In every case, the disease results from a complex interaction between the disease causing agent and a specific component of the immune system. Moreover, there is no evidence that nutrition, vitamins or supplements can do anything to change the balance in these interactions, since the fundamental problem is not malnutrition, or vitamin or mineral deficiency.

It’s not as though we don’t know what a truly weakened immune system looks like. Chemotherapy (which preferentially kills fast growing cells) and certain disease like AIDS, knock out one or more components of the immune system, rendering people more susceptible to disease. If enough of the immune system is compromised or destroyed, the individual becomes vulnerable to infections that would otherwise be harmless or never occur in the first place.

In addition to ignoring what a weakened immune system looks like, and imagining that nutrition is the source of “strength” of the immune system, advocates of alternative medicine have another naïve belief about the immune system. They appear to think that the immune system can be overwhelmed by too much information. Ignoring the fact that each individual faces hundreds, thousands or more immune challenges each day, alternative medicine afficianados argue that vaccines, particularly those designed to immunize against more than one disease at a time, “overwhelm” the immune system, particularly what they imagine to be the “underdeveloped” immune system of small children.

Ironically, the truth is exactly the opposite. Vaccines are one of the few things, if not the only thing, that can strengthen the immune system by giving it a head start against a microscopic invader. Humoral (antibody) immunity takes time to ramp up if the body has never seen the invader before. It’s as if the body can’t start making weapons until it has already been invaded. Vaccines act like a picture of the enemy. Vaccines allow the body to “see” what the invader looks like before the invasion, and to stockpile weapons for the coming fight. When the assault ultimately occurs (when the person is exposed to the disease), the counterattack can begin without delay, and therefore it is much more likely to be successful.

As a general matter, a detailed understanding of system function is not necessary for lay people to understand what the system does. People do not need to know about all the different clotting factors to understand that blood should clot when you are cut and that something is wrong if it doesn’t clot. No one would invoke the idea of a “weak” clotting system to explain why a hemophiliac is bleeding to death, and no one would recommend eating the right foods, or taking vitamins or supplements to treat hemophilia.
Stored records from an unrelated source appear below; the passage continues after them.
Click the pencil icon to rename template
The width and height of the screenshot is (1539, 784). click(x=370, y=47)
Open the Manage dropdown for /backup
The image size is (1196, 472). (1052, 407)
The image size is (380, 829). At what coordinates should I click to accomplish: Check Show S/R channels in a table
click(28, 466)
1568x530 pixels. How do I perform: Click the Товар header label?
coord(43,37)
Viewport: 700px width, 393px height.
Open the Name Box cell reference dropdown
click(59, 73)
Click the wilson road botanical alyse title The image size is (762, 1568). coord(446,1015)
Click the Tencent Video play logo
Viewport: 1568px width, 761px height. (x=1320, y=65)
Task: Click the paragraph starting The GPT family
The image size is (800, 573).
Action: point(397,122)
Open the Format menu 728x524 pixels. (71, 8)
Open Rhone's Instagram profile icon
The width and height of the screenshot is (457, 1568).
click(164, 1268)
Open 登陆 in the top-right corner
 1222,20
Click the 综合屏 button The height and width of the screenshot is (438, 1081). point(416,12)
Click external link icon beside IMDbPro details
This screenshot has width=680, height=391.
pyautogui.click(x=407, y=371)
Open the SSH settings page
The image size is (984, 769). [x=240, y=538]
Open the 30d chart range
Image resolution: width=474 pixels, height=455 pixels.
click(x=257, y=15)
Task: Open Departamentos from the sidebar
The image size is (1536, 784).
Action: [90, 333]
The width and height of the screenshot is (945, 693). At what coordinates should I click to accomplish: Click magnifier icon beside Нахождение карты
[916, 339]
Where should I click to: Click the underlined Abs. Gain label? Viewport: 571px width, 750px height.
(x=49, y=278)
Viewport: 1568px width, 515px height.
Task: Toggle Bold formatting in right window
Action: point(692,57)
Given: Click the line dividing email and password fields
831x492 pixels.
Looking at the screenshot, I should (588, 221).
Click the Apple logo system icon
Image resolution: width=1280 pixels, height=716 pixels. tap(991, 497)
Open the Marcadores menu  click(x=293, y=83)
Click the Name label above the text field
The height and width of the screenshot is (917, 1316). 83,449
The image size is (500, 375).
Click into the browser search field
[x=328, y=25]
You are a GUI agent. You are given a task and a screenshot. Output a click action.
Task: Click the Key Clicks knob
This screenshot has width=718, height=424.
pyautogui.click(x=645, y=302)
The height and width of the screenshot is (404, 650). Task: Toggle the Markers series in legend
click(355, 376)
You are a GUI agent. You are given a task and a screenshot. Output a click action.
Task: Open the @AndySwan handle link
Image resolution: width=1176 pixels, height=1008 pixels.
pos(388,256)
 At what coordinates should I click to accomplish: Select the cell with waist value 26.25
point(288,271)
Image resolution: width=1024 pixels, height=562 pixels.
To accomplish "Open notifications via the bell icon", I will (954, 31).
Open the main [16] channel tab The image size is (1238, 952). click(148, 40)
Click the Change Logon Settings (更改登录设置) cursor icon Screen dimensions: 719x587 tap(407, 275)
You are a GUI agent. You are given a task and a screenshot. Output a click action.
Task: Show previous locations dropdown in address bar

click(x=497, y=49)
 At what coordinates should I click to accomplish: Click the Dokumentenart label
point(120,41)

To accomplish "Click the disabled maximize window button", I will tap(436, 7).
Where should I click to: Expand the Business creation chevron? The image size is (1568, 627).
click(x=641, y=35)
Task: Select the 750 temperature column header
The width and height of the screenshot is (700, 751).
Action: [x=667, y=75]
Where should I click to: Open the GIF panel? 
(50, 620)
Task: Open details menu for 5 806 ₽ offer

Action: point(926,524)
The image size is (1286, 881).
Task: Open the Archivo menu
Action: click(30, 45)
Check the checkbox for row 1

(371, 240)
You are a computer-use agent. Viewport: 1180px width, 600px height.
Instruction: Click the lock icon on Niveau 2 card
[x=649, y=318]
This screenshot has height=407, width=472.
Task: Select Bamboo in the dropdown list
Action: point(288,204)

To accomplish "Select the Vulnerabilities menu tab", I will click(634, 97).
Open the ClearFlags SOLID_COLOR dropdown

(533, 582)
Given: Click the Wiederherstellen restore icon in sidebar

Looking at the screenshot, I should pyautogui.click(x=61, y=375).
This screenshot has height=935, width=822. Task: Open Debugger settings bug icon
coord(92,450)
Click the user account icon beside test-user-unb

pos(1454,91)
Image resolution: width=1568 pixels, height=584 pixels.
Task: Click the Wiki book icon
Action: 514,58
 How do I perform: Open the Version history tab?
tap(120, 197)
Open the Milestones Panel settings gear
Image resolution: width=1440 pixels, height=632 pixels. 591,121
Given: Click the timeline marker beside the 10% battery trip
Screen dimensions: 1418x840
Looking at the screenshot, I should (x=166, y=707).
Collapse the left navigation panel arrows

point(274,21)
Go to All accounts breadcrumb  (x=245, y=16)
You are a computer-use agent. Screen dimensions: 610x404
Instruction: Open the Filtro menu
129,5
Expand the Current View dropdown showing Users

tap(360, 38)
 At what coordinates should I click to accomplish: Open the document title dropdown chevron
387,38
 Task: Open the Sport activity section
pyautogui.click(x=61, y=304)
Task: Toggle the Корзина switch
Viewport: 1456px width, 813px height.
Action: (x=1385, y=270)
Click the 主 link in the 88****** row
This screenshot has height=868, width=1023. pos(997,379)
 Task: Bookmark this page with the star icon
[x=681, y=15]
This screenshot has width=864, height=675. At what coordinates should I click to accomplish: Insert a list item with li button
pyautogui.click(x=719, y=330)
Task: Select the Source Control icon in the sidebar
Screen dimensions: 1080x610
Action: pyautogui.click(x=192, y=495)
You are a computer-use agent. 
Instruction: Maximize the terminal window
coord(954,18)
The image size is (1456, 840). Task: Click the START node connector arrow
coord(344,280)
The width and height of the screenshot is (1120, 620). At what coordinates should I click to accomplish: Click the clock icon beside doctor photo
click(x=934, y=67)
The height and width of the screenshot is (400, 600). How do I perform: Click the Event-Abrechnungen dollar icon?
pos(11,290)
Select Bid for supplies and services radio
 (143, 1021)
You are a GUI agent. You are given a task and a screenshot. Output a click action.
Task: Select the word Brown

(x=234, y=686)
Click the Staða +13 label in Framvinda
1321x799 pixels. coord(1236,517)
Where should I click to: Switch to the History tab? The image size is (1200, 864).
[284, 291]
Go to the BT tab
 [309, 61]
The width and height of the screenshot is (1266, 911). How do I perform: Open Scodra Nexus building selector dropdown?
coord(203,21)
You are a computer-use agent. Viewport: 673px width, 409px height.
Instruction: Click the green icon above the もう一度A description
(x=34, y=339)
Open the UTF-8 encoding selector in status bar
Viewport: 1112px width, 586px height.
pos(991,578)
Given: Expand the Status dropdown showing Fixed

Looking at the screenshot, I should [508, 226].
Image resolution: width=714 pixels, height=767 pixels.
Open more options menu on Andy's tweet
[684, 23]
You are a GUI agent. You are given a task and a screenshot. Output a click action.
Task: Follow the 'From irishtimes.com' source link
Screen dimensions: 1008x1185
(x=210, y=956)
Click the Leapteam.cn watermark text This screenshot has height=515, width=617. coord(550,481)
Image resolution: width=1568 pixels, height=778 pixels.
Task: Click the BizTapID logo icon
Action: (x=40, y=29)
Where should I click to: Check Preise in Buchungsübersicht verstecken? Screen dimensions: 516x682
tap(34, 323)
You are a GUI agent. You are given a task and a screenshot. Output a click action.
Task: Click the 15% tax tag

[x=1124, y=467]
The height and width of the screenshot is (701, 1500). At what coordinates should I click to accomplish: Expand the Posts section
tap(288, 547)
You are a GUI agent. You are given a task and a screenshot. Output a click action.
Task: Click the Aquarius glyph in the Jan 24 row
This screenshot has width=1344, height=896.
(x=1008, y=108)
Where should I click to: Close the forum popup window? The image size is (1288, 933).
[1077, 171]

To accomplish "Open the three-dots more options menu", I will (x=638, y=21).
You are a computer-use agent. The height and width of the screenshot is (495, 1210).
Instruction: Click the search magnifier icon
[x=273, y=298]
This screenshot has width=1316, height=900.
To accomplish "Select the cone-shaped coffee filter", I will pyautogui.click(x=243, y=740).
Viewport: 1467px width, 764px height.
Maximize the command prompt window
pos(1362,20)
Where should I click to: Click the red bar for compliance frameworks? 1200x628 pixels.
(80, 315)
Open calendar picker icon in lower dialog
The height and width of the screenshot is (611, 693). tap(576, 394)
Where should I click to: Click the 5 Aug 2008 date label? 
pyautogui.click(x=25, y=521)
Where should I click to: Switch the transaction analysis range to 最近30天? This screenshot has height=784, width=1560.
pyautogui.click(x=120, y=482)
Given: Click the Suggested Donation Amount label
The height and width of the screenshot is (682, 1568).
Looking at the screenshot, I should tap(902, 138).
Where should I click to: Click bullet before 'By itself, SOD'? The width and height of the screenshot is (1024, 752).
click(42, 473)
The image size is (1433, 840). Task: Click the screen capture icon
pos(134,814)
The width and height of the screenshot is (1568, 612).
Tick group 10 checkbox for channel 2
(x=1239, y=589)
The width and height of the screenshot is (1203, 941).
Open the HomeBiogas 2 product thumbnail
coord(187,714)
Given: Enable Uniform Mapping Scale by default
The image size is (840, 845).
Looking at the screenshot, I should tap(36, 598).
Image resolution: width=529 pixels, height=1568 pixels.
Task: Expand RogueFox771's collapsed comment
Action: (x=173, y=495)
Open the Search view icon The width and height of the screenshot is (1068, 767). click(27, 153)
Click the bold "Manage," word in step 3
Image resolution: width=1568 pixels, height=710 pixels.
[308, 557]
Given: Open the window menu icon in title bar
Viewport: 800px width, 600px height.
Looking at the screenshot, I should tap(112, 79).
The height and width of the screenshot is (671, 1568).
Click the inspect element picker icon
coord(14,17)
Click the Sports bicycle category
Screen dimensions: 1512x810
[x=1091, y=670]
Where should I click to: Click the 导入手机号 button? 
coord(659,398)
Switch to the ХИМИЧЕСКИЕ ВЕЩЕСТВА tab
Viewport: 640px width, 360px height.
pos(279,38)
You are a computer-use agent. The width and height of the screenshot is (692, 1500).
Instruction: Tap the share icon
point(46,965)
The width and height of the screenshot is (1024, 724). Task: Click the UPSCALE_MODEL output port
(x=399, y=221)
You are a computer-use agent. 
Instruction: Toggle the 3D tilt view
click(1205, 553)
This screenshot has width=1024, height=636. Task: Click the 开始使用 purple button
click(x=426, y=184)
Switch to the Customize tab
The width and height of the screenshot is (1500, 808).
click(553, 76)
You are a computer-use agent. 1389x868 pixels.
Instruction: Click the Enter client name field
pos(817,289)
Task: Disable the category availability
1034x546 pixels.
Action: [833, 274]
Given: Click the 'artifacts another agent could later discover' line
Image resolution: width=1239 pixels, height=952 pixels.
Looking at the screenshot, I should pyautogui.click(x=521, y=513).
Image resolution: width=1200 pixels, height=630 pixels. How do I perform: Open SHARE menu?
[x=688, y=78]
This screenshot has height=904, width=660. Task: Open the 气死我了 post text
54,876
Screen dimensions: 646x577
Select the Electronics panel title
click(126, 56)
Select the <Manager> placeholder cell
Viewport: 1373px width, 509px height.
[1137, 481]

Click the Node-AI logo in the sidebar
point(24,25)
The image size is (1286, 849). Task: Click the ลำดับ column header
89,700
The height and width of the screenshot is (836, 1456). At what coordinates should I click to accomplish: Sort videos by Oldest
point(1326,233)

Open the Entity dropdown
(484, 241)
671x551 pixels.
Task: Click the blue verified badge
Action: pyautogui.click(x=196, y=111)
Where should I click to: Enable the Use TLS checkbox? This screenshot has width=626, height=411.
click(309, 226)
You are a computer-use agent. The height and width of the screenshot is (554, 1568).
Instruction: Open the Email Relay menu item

Ordinarily, a detailed understanding of immune system function would not be necessary for lay people to understand what the system does. Unfortunately, a detailed understanding of the immune system has been replaced with a cartoon like caricature of the immune system, leading lay people to believe that it is either weak or strong, and that it can be strengthened by eating right. It is this cartoon like view that makes lay people vulnerable to the claims of alternative medicine practitioners and, therefore, this cartoon like view must be changed.

This piece first appeared in December 2009.